Stored items from a collection

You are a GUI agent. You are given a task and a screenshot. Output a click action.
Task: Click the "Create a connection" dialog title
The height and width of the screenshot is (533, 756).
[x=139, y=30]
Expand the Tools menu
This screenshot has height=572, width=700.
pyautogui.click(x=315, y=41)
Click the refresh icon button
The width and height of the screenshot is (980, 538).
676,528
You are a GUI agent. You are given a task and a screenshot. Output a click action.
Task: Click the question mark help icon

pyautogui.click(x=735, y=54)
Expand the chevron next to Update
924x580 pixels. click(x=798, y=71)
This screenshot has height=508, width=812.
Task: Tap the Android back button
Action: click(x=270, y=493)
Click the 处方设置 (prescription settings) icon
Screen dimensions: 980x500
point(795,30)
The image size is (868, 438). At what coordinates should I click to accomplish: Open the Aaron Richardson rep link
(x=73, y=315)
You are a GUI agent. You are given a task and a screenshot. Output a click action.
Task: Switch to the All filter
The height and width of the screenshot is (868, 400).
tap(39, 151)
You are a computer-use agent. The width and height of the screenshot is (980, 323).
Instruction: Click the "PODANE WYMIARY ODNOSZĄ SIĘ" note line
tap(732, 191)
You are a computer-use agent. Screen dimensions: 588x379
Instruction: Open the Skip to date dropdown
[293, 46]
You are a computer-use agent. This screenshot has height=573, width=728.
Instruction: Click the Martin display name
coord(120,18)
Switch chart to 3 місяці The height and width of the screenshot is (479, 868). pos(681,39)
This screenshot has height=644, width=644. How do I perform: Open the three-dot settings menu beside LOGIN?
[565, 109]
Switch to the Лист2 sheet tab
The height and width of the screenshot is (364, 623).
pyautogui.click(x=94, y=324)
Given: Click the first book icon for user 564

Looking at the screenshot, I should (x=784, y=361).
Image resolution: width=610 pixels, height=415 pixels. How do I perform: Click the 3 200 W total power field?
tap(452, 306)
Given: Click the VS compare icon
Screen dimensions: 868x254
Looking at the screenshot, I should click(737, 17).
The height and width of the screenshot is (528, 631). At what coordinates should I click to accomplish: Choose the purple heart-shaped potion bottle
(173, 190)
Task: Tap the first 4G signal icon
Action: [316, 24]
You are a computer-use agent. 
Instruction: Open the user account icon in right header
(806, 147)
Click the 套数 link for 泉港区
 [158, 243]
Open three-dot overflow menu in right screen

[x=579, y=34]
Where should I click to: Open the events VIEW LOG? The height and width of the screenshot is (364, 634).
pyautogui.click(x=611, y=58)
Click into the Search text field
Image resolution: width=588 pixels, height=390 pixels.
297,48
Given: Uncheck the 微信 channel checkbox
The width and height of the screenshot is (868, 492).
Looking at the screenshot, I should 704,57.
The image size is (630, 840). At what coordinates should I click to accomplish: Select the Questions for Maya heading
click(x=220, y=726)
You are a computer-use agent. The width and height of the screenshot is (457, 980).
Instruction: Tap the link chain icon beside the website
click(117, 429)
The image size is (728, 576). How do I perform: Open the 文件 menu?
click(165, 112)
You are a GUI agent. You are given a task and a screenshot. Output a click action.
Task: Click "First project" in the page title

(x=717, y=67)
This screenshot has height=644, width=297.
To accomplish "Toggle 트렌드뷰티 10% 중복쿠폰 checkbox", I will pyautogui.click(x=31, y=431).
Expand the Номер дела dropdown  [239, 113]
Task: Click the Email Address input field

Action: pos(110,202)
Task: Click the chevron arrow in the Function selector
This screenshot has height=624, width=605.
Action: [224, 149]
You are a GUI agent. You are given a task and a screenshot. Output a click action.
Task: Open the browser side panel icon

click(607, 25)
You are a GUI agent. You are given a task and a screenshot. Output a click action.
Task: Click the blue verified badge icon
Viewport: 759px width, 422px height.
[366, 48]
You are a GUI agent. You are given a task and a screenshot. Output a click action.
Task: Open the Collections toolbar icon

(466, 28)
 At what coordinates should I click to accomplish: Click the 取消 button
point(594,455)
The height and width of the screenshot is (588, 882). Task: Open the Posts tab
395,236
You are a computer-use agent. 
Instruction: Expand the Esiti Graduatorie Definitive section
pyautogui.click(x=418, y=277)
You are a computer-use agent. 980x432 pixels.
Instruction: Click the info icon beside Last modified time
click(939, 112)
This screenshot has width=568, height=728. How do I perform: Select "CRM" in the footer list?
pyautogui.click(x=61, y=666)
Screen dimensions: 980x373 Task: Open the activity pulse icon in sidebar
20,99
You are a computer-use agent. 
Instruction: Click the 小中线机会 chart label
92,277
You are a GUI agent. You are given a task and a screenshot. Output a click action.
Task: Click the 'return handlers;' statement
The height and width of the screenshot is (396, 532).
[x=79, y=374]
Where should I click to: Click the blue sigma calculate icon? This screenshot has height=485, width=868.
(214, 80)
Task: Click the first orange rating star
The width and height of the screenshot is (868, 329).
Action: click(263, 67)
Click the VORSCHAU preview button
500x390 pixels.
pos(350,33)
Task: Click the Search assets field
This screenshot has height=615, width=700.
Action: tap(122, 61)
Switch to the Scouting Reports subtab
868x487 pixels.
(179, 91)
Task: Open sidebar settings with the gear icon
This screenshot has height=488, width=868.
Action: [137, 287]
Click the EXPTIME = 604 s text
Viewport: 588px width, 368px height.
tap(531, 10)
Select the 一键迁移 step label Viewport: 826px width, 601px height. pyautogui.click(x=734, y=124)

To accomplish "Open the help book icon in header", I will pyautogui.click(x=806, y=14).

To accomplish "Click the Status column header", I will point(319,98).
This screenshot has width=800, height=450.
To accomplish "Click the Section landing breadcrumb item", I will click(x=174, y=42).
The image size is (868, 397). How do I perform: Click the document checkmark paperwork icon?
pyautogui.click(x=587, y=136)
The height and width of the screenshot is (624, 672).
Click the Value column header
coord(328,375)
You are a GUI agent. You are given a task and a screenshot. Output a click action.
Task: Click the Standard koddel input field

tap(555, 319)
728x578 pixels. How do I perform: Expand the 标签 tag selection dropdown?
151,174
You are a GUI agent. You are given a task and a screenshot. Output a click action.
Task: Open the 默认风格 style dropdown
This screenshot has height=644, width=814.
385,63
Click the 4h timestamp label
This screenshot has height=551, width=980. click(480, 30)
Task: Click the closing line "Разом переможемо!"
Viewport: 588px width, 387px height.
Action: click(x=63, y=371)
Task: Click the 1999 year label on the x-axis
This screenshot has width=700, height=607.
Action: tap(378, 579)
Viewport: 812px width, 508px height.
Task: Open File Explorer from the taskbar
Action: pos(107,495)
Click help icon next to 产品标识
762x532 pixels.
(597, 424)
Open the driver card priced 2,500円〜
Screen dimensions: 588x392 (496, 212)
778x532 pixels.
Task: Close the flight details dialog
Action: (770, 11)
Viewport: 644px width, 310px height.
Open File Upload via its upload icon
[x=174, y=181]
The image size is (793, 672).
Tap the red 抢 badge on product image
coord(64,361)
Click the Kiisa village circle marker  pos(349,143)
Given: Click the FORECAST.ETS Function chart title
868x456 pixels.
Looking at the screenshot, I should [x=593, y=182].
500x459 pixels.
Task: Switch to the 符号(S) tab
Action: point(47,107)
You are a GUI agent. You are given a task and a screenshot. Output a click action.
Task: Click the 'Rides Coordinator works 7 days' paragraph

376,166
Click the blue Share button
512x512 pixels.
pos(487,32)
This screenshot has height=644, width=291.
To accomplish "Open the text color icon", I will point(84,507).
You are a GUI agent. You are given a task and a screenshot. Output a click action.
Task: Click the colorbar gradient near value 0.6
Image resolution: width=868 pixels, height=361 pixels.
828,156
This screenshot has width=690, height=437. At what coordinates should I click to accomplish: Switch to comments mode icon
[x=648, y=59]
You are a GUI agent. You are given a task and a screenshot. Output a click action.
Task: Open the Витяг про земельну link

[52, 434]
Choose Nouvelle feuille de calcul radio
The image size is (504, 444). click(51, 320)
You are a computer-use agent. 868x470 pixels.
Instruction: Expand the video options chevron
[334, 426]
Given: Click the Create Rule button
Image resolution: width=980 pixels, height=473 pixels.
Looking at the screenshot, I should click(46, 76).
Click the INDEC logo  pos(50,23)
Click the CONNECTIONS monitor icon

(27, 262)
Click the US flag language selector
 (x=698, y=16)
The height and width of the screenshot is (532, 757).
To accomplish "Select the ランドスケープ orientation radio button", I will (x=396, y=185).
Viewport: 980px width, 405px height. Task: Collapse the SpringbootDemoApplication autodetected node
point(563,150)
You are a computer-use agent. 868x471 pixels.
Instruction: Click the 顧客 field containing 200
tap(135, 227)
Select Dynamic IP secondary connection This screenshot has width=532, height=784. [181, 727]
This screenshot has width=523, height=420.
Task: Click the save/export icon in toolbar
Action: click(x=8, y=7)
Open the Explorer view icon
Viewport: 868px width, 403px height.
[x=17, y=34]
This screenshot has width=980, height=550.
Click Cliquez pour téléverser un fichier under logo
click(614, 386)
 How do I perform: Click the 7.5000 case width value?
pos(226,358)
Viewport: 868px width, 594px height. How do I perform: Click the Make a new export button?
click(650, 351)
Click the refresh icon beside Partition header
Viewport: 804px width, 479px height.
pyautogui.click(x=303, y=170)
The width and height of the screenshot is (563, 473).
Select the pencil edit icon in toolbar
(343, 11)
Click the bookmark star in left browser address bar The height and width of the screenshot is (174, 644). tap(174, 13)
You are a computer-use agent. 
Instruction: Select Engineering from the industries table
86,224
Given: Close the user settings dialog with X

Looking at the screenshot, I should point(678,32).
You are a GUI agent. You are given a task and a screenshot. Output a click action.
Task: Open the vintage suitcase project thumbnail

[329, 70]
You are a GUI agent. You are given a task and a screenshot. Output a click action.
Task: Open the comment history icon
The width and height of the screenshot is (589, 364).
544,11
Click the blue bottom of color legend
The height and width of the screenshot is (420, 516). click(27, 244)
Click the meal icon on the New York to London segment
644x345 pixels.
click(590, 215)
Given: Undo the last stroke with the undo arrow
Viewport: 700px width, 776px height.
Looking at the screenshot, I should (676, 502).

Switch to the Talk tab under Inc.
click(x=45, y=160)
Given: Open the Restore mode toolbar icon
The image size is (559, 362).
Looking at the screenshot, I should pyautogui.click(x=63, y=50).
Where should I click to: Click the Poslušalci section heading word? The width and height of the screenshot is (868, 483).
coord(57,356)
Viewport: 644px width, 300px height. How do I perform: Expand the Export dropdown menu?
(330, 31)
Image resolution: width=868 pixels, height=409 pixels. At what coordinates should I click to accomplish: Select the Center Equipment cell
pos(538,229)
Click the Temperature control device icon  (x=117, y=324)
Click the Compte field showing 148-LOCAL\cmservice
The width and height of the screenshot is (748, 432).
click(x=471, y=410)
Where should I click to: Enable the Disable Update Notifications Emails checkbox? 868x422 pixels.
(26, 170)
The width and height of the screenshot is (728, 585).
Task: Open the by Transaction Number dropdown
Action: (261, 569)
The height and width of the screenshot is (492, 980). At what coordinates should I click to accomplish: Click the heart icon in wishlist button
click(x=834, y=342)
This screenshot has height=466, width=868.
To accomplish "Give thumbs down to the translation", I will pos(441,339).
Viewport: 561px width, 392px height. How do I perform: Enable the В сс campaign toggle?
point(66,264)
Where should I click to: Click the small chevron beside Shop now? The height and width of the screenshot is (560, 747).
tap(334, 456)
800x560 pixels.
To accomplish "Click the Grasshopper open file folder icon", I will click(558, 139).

▸ WHAT THIS TASK INVOLVES
Using the data above, reproduce exactly the lines between those holding "Viewport: 644px width, 300px" and "Click the Compte", inclusive, and no others.

▸ ANSWER
Viewport: 644px width, 300px height. How do I perform: Expand the Export dropdown menu?
(330, 31)
Image resolution: width=868 pixels, height=409 pixels. At what coordinates should I click to accomplish: Select the Center Equipment cell
pos(538,229)
Click the Temperature control device icon  (x=117, y=324)
Click the Compte field showing 148-LOCAL\cmservice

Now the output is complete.